* _GIVEN TASK_
Copy out the records word for word, from the first line through the line that contains "(x=800, y=406)".

* _Rows of pointing data_
* * *
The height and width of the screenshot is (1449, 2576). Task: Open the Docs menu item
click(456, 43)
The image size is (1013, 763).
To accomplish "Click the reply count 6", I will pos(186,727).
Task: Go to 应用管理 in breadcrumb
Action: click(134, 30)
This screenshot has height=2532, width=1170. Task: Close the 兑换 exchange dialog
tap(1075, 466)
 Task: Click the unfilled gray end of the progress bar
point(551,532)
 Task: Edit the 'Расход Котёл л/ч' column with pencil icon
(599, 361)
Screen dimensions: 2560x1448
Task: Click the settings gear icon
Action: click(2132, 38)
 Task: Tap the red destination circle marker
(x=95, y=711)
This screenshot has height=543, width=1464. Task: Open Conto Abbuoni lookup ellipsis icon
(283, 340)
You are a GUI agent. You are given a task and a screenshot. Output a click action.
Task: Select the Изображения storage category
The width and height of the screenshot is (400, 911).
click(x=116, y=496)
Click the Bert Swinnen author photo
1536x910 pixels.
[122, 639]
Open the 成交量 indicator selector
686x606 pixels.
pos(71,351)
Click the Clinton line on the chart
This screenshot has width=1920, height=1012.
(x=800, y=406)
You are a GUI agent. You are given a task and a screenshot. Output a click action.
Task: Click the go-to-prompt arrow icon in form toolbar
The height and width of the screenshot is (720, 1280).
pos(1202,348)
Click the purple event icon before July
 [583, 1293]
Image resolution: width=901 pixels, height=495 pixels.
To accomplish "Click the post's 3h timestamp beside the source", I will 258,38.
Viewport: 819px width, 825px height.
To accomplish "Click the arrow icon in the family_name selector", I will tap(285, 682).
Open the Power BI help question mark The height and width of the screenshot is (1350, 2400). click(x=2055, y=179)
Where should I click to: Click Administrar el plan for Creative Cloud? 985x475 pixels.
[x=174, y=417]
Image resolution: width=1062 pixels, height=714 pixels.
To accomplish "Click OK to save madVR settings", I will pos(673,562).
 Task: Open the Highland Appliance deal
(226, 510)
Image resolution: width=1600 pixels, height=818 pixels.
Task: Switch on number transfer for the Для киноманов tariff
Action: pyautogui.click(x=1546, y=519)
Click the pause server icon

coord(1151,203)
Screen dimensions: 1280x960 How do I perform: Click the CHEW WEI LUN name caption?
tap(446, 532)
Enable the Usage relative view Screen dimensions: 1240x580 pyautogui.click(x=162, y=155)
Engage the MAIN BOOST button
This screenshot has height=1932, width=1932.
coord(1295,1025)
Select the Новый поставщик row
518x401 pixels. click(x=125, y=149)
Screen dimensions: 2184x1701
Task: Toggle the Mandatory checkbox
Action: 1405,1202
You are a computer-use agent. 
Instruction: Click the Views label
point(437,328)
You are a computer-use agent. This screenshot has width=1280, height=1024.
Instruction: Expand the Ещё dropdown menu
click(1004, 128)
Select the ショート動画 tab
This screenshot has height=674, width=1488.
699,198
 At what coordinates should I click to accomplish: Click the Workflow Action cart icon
* * *
* _THE REPLY_
The height and width of the screenshot is (1449, 2576). Task: Open the Docs menu item
click(456, 43)
The image size is (1013, 763).
To accomplish "Click the reply count 6", I will pos(186,727).
Task: Go to 应用管理 in breadcrumb
Action: click(134, 30)
This screenshot has height=2532, width=1170. Task: Close the 兑换 exchange dialog
tap(1075, 466)
 Task: Click the unfilled gray end of the progress bar
point(551,532)
 Task: Edit the 'Расход Котёл л/ч' column with pencil icon
(599, 361)
Screen dimensions: 2560x1448
Task: Click the settings gear icon
Action: click(2132, 38)
 Task: Tap the red destination circle marker
(x=95, y=711)
This screenshot has height=543, width=1464. Task: Open Conto Abbuoni lookup ellipsis icon
(283, 340)
You are a GUI agent. You are given a task and a screenshot. Output a click action.
Task: Select the Изображения storage category
The width and height of the screenshot is (400, 911).
click(x=116, y=496)
Click the Bert Swinnen author photo
1536x910 pixels.
[122, 639]
Open the 成交量 indicator selector
686x606 pixels.
pos(71,351)
Click the Clinton line on the chart
This screenshot has width=1920, height=1012.
(x=800, y=406)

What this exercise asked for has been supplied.